(Source material)
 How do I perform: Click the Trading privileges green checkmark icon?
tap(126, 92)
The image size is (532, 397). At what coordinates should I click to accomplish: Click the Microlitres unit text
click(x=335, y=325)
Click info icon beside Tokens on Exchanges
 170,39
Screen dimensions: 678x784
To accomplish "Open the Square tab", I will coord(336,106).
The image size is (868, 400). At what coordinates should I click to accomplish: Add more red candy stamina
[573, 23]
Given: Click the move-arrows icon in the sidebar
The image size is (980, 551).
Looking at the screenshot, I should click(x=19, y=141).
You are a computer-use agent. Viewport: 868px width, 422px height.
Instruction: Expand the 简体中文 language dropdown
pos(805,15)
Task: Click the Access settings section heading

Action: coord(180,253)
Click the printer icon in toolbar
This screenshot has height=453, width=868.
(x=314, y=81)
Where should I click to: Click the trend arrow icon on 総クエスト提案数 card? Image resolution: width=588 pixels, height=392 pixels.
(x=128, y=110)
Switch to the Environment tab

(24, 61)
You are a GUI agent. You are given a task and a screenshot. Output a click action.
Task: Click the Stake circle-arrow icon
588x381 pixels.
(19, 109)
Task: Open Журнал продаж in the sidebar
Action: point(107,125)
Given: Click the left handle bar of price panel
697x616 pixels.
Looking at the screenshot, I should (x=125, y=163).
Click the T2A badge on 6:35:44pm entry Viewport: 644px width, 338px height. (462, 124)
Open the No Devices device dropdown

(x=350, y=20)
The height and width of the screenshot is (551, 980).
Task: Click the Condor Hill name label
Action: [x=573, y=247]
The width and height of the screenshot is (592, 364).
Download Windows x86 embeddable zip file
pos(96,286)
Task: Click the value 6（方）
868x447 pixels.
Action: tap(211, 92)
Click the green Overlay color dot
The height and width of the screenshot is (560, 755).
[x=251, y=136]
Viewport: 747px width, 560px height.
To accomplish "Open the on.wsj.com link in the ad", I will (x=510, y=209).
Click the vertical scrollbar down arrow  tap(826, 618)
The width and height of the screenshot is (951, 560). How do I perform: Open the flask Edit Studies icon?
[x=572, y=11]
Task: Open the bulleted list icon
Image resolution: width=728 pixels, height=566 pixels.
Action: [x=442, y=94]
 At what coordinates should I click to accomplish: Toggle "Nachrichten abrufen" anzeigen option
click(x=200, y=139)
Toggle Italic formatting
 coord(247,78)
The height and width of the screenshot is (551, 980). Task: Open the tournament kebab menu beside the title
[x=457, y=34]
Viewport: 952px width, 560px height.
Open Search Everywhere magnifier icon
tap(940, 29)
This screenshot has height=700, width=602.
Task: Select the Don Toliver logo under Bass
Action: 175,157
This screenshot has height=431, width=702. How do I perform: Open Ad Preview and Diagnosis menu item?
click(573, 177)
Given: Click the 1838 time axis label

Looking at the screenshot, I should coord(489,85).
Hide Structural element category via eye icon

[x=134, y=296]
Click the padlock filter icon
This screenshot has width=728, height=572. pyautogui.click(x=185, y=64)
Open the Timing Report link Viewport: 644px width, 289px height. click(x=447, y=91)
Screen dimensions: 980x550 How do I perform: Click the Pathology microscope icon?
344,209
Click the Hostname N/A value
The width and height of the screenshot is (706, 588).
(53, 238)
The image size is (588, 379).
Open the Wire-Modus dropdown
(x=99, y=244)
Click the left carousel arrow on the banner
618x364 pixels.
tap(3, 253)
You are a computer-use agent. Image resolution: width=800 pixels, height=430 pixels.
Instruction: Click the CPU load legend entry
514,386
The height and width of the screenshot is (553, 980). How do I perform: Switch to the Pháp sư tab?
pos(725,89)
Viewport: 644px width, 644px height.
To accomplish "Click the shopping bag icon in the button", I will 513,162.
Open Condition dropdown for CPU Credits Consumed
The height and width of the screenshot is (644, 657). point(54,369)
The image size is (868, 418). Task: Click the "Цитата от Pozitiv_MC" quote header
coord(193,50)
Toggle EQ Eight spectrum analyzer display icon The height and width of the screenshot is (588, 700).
(End Source material)
-- About this task --
Check how many lines in the entries contain "link", and reply with that number alone.

-- Solution for this problem --
2